[Item coordinate data]
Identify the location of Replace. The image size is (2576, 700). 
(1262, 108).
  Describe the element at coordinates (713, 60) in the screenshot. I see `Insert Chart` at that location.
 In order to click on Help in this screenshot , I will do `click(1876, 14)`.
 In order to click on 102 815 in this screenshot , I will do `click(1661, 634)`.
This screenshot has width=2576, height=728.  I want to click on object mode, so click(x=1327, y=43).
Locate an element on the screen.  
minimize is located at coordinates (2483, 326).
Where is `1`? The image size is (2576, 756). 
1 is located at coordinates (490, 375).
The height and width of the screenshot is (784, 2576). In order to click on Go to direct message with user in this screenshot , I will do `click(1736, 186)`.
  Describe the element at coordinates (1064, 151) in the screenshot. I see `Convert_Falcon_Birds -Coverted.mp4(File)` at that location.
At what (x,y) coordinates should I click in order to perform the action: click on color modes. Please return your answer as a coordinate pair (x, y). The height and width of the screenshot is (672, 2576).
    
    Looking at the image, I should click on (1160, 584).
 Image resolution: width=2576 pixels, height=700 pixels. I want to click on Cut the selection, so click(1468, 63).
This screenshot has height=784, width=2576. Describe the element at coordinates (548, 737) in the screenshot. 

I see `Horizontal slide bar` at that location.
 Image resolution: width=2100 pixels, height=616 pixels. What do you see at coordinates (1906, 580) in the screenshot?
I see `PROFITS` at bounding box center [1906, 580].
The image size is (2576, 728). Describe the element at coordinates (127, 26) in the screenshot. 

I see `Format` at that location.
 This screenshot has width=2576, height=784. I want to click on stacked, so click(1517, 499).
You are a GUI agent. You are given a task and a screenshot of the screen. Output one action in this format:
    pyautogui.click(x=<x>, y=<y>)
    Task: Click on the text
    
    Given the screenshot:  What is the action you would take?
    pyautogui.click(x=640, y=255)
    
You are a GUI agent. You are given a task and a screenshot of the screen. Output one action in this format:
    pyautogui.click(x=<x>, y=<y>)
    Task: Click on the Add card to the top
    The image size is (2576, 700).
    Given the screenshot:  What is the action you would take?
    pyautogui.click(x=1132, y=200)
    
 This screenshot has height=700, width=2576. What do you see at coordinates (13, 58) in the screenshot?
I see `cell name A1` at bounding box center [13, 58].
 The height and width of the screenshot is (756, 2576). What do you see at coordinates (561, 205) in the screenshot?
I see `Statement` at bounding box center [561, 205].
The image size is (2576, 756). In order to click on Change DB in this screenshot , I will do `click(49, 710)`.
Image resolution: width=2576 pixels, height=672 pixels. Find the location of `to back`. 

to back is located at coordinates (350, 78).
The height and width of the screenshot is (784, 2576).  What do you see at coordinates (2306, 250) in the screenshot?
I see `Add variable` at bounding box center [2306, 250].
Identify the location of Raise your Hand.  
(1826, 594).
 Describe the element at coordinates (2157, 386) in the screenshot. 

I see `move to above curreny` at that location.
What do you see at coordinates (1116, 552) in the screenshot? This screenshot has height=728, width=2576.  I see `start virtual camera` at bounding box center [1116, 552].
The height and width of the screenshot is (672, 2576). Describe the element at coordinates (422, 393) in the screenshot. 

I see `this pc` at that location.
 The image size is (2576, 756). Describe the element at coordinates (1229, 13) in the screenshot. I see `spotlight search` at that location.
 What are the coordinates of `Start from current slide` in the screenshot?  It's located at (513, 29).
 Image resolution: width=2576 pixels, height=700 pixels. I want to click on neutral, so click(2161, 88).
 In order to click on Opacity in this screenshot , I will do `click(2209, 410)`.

- [GIVEN EXERCISE]:
Identify each line in the items above that contains the word "want", and copy those lines.

- [FULL SOLUTION]:
This screenshot has width=2576, height=728.  I want to click on object mode, so click(x=1327, y=43).
 Image resolution: width=2576 pixels, height=700 pixels. I want to click on Cut the selection, so click(1468, 63).
 This screenshot has width=2576, height=784. I want to click on stacked, so click(1517, 499).
 Image resolution: width=2576 pixels, height=700 pixels. I want to click on neutral, so click(2161, 88).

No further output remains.